#500 Re-open @xml:space - ID: 3554294

closed-accepted
nobody
5
2013-01-26
2013-01-15
John P. McCaskey
No

The explanations added for @xml:space still need work. I'm afraid the author was laboring under misunderstandings about @xml:space comparable to the ones I had on my first of many forays into the whitespace forest.

The three bulleted points are untrue. And the advice about using "preserve" in transcriptions, if taken literally, is sure to mislead.

Some clarifications, reminders, principles:

- XML defines only "preserve" and "default" for @xml:space. It does not have, for example, xsd's "collapse" or "replace."
- "preserve", "collapse", "normalize", and "trim" are different.
- XML does not define "default". If an XML processor's handling of "default" is predictable it is for some other reason -- convention, quirks everyone knows about, programming culture, standard settings, some other spec, whatever.
- There is no such thing as a whitespace character. There are whitespace characters (plural).

Bullet 1:

Yes, the behavior of XML processors is generally predictable, but the expected behavior is not to PRESERVE but to COLLAPSE whitespace. In text nodes, XML considers whitespace significant, but not white space characters. So processors will generally COLLAPSE "carriage return - tab - space - space - space" and treat that string as if it had been one space character. To PRESERVE that sequence means to retain all five characters as is. (REPLACE is to convert it into five space characters.)

Bullet 2:

PRESERVE and COLLAPSE are also different from TRIM and NORMALIZE. Whether the processor will trim -- an that's the crucial and tricky piece in mixed-content documents -- is less predictable. A stock XSL transformation will, but one designed for mixed-content documents might not. But again, no processor will by default preserve -- collapse yes, trim probably (to frequent disappointment) , preserve definitely not.

Bullet 3 and the list example:

It is not true that XML generally assumes whitespace between elements is insignificant. By default XSL must preserve whitespace nodes as significant. To reverse this, the programmer must insert <xsl:strip-space elements="*"/>. Many, many XSL programmers have never dealt with mixed-content XML and very, very few with a hybrid like TEI, where mixed-content and structured vary element by element. Most XSL programmers are trained to work in corporate IT departments where structured data is all they will ever see. They will insert the global strip-space command because that's what they've always done and forget why or even that it is there.

So a lot of XML programming culture assumes whitespace between elements is insignificant, but the programming tools by default assume the exact opposite.

It is wrong to say that "not all processors can detect [the significance of inter-element whitespace] reliably." Processors will treat the whitespace exactly as told. There is no detecting for the processor to do. If <xsl:strip-space> (or some other schema-communicating instruction) tells them to strip space, they will. Otherwise they won't. Authors of vocabularies are responsible for telling processors which elements are mixed-content and which are structured. (Sebastian posted this once, but I don't believe it became a standard part of a release.)

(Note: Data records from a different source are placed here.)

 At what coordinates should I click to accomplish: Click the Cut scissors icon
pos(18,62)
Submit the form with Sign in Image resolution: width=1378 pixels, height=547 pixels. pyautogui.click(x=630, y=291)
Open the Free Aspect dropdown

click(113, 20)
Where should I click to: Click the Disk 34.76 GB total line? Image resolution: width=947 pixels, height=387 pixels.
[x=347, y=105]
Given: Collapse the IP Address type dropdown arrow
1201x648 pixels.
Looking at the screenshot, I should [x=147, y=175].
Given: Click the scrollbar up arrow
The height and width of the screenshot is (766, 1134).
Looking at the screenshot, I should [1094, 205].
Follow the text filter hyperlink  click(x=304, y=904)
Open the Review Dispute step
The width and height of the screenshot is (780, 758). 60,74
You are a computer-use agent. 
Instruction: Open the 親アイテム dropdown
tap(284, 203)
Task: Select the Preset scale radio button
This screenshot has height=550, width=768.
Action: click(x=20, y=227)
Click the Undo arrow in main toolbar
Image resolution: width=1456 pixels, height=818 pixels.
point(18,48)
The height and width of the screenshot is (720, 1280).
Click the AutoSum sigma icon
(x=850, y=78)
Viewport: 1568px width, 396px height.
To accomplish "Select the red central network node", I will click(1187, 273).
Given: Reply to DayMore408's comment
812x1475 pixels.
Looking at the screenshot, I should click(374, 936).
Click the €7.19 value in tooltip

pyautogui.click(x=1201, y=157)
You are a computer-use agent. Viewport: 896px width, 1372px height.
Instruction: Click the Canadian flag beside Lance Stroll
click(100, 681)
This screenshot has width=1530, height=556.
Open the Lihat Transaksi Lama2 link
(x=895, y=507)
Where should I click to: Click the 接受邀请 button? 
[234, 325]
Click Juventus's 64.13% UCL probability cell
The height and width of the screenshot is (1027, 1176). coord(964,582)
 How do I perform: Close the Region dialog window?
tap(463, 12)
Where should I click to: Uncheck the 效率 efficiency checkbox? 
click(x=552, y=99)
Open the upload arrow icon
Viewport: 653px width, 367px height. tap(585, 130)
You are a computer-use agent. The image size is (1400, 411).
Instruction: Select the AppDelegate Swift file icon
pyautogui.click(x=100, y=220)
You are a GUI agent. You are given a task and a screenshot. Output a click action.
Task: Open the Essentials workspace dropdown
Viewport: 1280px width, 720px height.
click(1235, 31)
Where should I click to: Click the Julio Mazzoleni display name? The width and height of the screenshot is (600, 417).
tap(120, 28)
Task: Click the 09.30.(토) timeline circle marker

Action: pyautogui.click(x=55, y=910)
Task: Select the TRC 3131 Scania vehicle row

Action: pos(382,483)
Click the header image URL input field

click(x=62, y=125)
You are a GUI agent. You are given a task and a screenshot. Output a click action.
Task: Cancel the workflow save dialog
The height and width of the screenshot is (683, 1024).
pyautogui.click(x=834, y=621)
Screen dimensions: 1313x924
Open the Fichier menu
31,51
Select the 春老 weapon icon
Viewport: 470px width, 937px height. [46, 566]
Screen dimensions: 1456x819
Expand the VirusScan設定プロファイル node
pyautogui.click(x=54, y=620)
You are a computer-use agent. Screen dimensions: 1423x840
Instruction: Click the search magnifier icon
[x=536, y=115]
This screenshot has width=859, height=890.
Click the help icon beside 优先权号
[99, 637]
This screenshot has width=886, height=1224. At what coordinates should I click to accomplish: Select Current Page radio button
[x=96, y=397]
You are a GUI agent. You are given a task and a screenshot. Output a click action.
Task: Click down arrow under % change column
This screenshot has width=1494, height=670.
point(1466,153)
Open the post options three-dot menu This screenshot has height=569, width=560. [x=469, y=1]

TEI makes such communication difficult, because some elements are mixed-content, some are structured, and -- to make it worse -- some are defined as mixed-content yet treated, even in the Guidelines, as structured. The document will appear conformant but then get corrupted downstream when the consumers assume the element was used as spec'd. (An error like this occurred to one TEI user who contacted me after they corrupted a whole batch of TEI files and didn't realize it soon enough and couldn't even figure out what went wrong.)

The case of transcription:

This sounds incorrect and a trap for the unwary. PRESERVE means "do not REMOVE whitespace characters." It says nothing about INSERTING whitespace between elements where no whitespace exists -- and it shouldn't need to. No consumer of an XML file should ever do that. That would add a node to the tree. Bad. Maybe some application does that as part of a suite of tools, but then that application is not an XML editor. It's an XML changer.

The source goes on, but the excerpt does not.